Lowering Communication Barriers
Two experts discuss the practices implemented to better serve patrons who are deaf or hard of hearing
Sensitivity Training to Prepare for Encounters
Barbara Kelley, Executive Director, Hearing Loss Association of America
In the United States, 1 in 5 people are hard of hearing or deaf. There are several ways to communicate with patrons who are deaf or hard of hearing, and do not use an American Sign Language interpreter. Some are using hearing aids or other devices, such as speech-to-text apps that a more technically savvy person might use, which transcribes the words of the person who’s speaking into text. These workarounds are helpful, but they don’t account for people who are reticent about sharing that they are deaf or hard of hearing.

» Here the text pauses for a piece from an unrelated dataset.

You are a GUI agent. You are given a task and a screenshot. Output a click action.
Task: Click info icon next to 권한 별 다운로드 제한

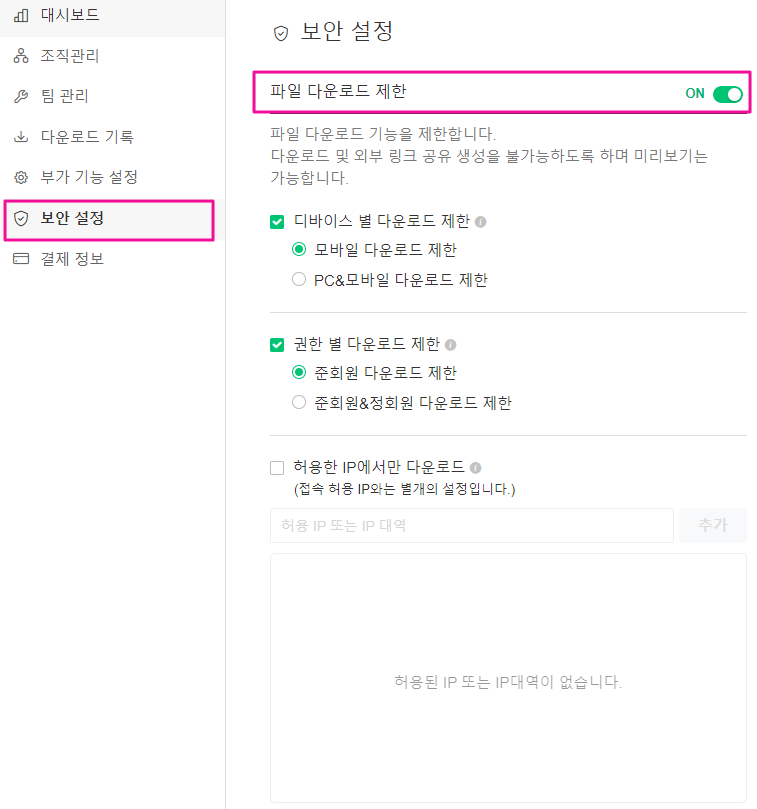click(450, 345)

Depending on the state or county you’re in, when you enter the Department of Motor Vehicles you take a number that will be called over a loudspeaker. Even people with normal hearing have a problem detecting that. There should always be visual alerts as well. Officials who are wearing masks or working behind Plexiglas need to know that these affect sound, and certainly masks cut off any opportunity for lip reading, which a lot of people depend on. We should institute sensitivity training for personnel at the Department of Motor Vehicles, so that if somebody is hard of hearing, the official understands that they’re going to have to face the person and speak slowly and clearly.
Another example is when you’re giving instructions while the person’s eyes and the head are down to take a vision test, that’s going to present a communication barrier. The examiner shouldn’t assume that the person is not understanding, because some people are shy about saying, “You know, I wear hearing aids and you need to face me.” Sensitivity training and good policies will help staff be aware of situations where the patron might not hear them. If all else fails, have a notepad ready to write directions.
The same applies to traffic stops. When the officer comes up, the driver should say, “I wear hearing aids,” or “I have a cochlear implant. I need to read your lips, so speak slowly and clearly. And please pardon me if I ask you to repeat yourself. Please be patient with me.” The worst-case scenario is when somebody is pulled over, the driver doesn’t self-disclose that they are hard of hearing, and they are not following the directions. If I were an officer, I might wonder, “Is this person drunk? Is this person too old to be driving a car? Is this person not capable?”
Some of our HLA chapters have initiated in their communities Driver Alert cards that they can present to the officer that say, “I have a hearing loss. Please speak slowly and clearly.”
SHORE UP COMMUNICATION ACCESS
Howard A. Rosenblum, CEO and Director of Legal Services, National Association of the Deaf
Most state motor vehicle administrative facilities have communication barriers that make it difficult for deaf and hard of hearing people to obtain services. When interacting with deaf and hard of hearing people, many motor vehicle administrative officials are at a loss as to how to communicate with or share information with them. There is usually no coordinated way for deaf and hard of hearing persons to request communication access, such as through sign language interpreters.
Optimally, driver’s license examinations should be offered in American Sign Language (ASL), as has been done in a few states, such as Indiana, Nebraska and Virginia. In addition, even if there is no ASL option for the driver examination itself, state motor vehicle offices should have notice and information on how deaf and hard of hearing individuals can request qualified sign language interpreters for their driver exams.
Too often, deaf and hard of hearing people who encounter law enforcement during traffic stops often report that they are arrested for failing to comply with verbal instructions that they cannot hear and that are not communicated to them in any other accessible manner. This failure to ensure effective communication often leads to tragic outcomes, such as wrongful arrests, physical assault upon the deaf or hard of hearing person and even death of the deaf or hard of hearing person.
The National Association of the Deaf (NAD) has a resource page outlining communication access when interacting with the police and law enforcement. The National Association of State Agencies of the Deaf and Hard of Hearing and the NAD, along with stakeholders such as the National Black Deaf Advocates and other organizations, have been studying this issue for some time and are exploring options on resolving this systemic problem across the country. Part of the problem is that there are no national standards or requirements for police departments, and every department determines its own training and policies. This complicates any national approach to resolving the miscommunication that often happens between police officers and deaf people to tragic effect.